发布时间:2025-11-01 点击次数:
数据简介:

期刊: Frontiers in Public Health

文章号: Article 1407754

DOI: 10.3389/fpubh.2025.1501408

作者: Yibo Xie, Kaifan Wang, Jiawei Zheng, Feiyan Liu, Xiaoli Wang, Guofeng Huang

英文摘要:

Background: 

    Web-based medical services have significantly improved access to healthcare by enabling remote consultations, streamlining scheduling, and improving access to medical information. However, providing personalized physician recommendations remains a challenge, often relying on manual triage by schedulers, which can be limited by scalability and availability.

Objective: 

    This study aimed to develop and validate a Retrieval-Augmented Generation-Based Physician Recommendation (RAGPR) model for better triage performance.

Methods: 

    This study utilizes a comprehensive dataset consisting of 646,383 consultation records from the Internet Hospital of the First Affiliated Hospital of Xiamen University. The research primarily evaluates the performance of various     embedding models, including FastText, SBERT, and OpenAI, for the purposes of clustering and classifying medical condition labels. Additionally, the study assesses the effectiveness of large language models (LLMs) by comparing Mistral, GPT-4o-mini, and GPT-4o. Furthermore, the study includes the participation of three triage staff members who contributed to the evaluation of the efficiency of the RAGPR model through questionnaires.

Results: 

    The results of the study highlight the different performance levels of different models in text embedding tasks.
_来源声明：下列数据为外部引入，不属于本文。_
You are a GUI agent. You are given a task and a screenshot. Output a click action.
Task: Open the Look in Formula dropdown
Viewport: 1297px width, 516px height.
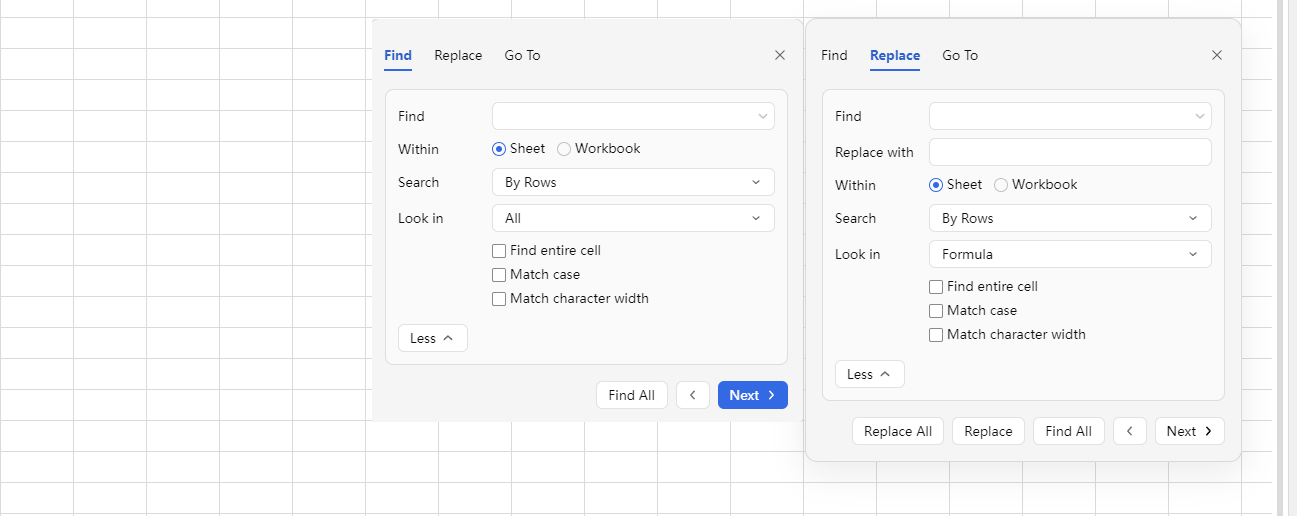tap(1070, 254)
FastText has an F1-score of 46%, while the SBERT and OpenAI significantly outperform it, achieving F1-scores of 95 and 96%, respectively. The analysis highlights the effectiveness of LLMs, with GPT-4o achieving the highest F1-score of 95%, followed by Mistral and GPT-4o-mini with F1-scores of 94 and 92%, respectively. In addition, the performance ratings for the models are as follows: Mistral with 4.56, GPT-4o-mini with 4.45 and GPT-4o with 4.67. Among these, SBERT and Mistral are identified as the optimal choices due to their balanced performance, cost effectiveness, and ease of implementation.

中文摘要:

背景:

    基于网络的医疗服务通过实现远程会诊、简化预约流程和改善医疗信息获取,显著提升了医疗服务的可及性。然而,提供个性化的医生推荐仍然是一项挑战,目前通常依赖于预约人员的人工分诊,而人工分诊的可扩展性和可用性可能存在局限性。

目的:

    本研究旨在开发并验证一种基于检索增强生成算法的医生推荐(RAGPR)模型,以提升分诊性能。

方法:

    本研究利用厦门大学第一附属医院互联网医院包含646,383条就诊记录的综合数据集。研究主要评估了包括FastText、SBERT和OpenAI在内的多种嵌入模型在医疗状况标签聚类和分类方面的性能。此外,本研究还通过比较Mistral、GPT-4o-mini和GPT-4o,评估了大型语言模型(LLM)的有效性。此外,本研究还邀请了三名分诊工作人员参与,他们通过问卷调查对 RAGPR 模型的效率进行了评估。

结果:

    研究结果突显了不同模型在文本嵌入任务中的性能差异。FastText 的 F1 分数为 46%,而 SBERT 和 OpenAI 的性能显著优于 FastText,F1 分数分别达到 95% 和 96%。分析结果也体现了语言学习模型(LLM)的有效性,其中 GPT-4o 的 F1 分数最高,达到 95%,其次是 Mistral 和 GPT-4o-mini,F1 分数分别为 94% 和 92%。此外,各模型的性能评分如下:Mistral 为 4.56,GPT-4o-mini 为 4.45,GPT-4o 为 4.67。其中,SBERT 和 Mistral 因其性能均衡、成本效益高且易于实现,被认为是最佳选择。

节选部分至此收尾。